RépondreSupprimer« Comme dans un voyage en chemin de fer, lorsque quittant les forêts et les collines vallonnées on se retrouve tout à coup au milieu d’une plaine aride, c’est ainsi que cela s’est produit, que nous sommes passés de la paix à la guerre, à cette différence près qu’ici il est plus difficile voire impossible de délimiter la frontière, de déterminer où l’une commence et où l’autre prend fin, car toutes deux sont imbriquées l’une dans l’autre et, contrairement au voyage en chemin de fer, en matière de guerre et de paix, tout se passe de façon imperceptible, on regarde par la fenêtre, c’est encore la forêt, les collines, on regarde une seconde plus tard et c’est déjà la plaine. » (Laslo Krasznahorkai : "Thésée universel",(1993).
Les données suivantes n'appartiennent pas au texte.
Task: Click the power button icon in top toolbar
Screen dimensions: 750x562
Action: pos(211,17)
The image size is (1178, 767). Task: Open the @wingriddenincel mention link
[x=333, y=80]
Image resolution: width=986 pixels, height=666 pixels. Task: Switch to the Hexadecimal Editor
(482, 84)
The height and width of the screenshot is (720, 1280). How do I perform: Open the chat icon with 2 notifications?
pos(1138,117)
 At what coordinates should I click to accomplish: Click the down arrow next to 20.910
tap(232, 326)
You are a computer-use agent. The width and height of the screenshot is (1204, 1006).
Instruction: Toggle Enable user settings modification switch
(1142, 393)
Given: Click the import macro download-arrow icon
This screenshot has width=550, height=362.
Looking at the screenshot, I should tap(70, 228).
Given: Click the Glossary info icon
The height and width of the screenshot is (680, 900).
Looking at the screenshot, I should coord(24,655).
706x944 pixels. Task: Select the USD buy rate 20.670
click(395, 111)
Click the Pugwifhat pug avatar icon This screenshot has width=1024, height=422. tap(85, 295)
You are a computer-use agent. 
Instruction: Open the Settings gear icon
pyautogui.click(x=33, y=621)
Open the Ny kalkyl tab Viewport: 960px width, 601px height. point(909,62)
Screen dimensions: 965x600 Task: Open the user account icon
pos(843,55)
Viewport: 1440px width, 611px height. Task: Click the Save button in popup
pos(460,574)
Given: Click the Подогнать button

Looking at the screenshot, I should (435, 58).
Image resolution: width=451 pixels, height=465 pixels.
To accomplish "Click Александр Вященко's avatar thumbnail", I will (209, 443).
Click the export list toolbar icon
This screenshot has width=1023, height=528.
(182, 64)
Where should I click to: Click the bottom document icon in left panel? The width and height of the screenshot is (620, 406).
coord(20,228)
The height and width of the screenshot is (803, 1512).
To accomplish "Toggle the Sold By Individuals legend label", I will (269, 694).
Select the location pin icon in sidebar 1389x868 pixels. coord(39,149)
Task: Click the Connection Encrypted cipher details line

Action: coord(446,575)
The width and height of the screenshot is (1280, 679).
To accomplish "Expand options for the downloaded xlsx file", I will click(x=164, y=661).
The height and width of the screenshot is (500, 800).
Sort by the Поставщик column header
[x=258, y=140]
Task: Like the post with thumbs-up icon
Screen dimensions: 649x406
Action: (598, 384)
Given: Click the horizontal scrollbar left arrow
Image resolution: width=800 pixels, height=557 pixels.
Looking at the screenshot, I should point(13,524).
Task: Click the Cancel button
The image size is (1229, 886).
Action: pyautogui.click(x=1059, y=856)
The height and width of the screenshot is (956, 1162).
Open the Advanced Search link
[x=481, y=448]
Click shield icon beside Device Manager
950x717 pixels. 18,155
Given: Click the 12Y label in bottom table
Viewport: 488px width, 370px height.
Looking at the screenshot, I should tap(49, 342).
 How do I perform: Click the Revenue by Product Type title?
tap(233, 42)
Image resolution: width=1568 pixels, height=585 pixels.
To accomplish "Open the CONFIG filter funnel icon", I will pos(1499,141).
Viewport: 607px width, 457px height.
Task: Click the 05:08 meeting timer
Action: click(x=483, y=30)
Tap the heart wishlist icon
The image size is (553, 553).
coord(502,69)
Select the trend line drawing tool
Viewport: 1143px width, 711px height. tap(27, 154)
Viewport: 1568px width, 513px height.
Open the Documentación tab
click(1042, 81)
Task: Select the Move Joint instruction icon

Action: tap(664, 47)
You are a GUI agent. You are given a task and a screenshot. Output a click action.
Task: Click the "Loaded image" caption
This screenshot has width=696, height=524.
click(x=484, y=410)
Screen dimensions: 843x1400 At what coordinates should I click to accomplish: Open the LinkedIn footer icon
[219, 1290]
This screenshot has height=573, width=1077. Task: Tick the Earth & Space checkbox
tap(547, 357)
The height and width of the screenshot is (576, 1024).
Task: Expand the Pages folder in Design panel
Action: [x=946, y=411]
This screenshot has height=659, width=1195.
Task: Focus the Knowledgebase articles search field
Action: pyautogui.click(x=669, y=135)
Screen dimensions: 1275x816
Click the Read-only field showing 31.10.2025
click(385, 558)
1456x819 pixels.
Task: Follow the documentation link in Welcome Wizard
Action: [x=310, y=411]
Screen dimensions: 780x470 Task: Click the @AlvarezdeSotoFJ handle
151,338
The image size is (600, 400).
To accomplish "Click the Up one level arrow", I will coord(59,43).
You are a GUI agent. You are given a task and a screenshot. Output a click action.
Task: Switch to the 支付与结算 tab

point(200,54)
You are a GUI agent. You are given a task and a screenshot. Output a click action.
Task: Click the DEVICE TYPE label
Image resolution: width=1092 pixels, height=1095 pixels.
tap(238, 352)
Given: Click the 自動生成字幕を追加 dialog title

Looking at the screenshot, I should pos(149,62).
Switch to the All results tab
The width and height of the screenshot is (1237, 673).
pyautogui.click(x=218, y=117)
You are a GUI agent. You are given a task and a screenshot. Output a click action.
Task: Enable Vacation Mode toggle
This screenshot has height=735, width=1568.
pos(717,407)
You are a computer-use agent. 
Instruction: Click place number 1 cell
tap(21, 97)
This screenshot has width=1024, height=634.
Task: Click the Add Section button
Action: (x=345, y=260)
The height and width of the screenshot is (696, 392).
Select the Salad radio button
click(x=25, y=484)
Trad. du hongrois Joëlle Dufeuilly, éd. Vagabonde, 2011 p.88)
Oui, nous n’avons pas vu …
Est-ce introduire une note d’espoir que d’ajouter en contrepoint cet extrait des Fragments posthumes de Nietzsche cité par Dorian Astor dans son "Nietzsche, La détresse du présent" (Folio essais p. 181)[voir note ci-dessous] :
« Une époque de transition c’est ainsi que tout le monde appelle notre époque, et tout le monde a raison. Mais non dans le sens où ce terme conviendrait mieux à notre époque qu’à n’importe quelle autre. Où que nous prenions pied dans l’histoire, partout nous rencontrons la fermentation, les concepts anciens en lutte avec les nouveaux, et des hommes doués d’une intuition subtile que l’on appelait autrefois prophètes mais qui se contentaient de ressentir et de voir ce qui se passait en eux, le savaient et s’en effrayaient d’ordinaire beaucoup. Si cela continue ainsi, tout va tomber en morceaux, et le monde devra périr. Mais il n’a pas péri, dans la forêt les vieux fûts se sont brisés mais une nouvelle forêt a toujours repoussé : à chaque époque il y eut un monde en décomposition et un monde en devenir. »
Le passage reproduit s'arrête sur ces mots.